A pie holiday, plus a recent post from Smitten Kitchen, spurred me to make Key Lime Pie on Friday. I love making Key Lime Pie; it’s always very quick and simple to bake. I’ve always from the recipe from the Joy of Baking. This time, I mainly followed the Smitten Kitchen recipe, although I found the differences between the recipes to be minimal. Alex and I were very happy with the results. The pie disappeared very quickly.
Here I will tell you the story of how I was disappointed with a very big, delicious cheesecake.
It resulted from cold, unsoftened cream cheese.

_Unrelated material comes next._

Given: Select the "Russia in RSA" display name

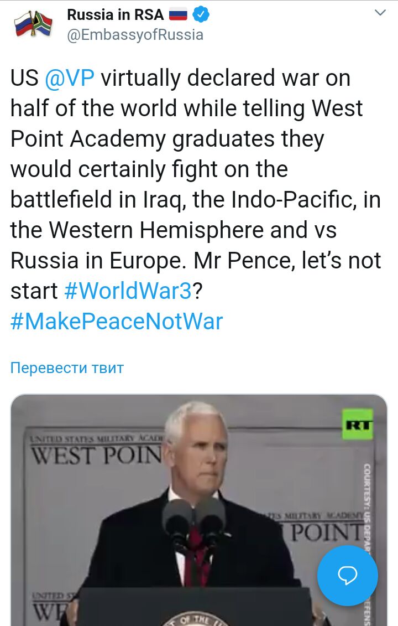Looking at the screenshot, I should point(114,15).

I didn’t believe it would make such a big difference, but it did. There is no substitute for thoroughly softening your cream cheese when you make cheesecake. This, more than anything else than I can imagine, is what might make me turn away from a cheesecake. The crack that might form on top if you beat too much air into it or cool the cheesecake too quickly is disappointing, but manageable – you can just cut the cheesecake along those lines, or top the cheesecake with fruit. The cheesecake isn’t so pretty, but it’s still tasty. However, those lumps of cream cheese that aren’t dissolved smoothly into the batter will coalesce in your cheesecake, resulting in more of a curd-like texture. Which is fine if you’re like my husband and love the flavors of cheesecake and honey and bourbon, and focus on that alone. It makes it more difficult for people like me, who will reject food based on texture alone.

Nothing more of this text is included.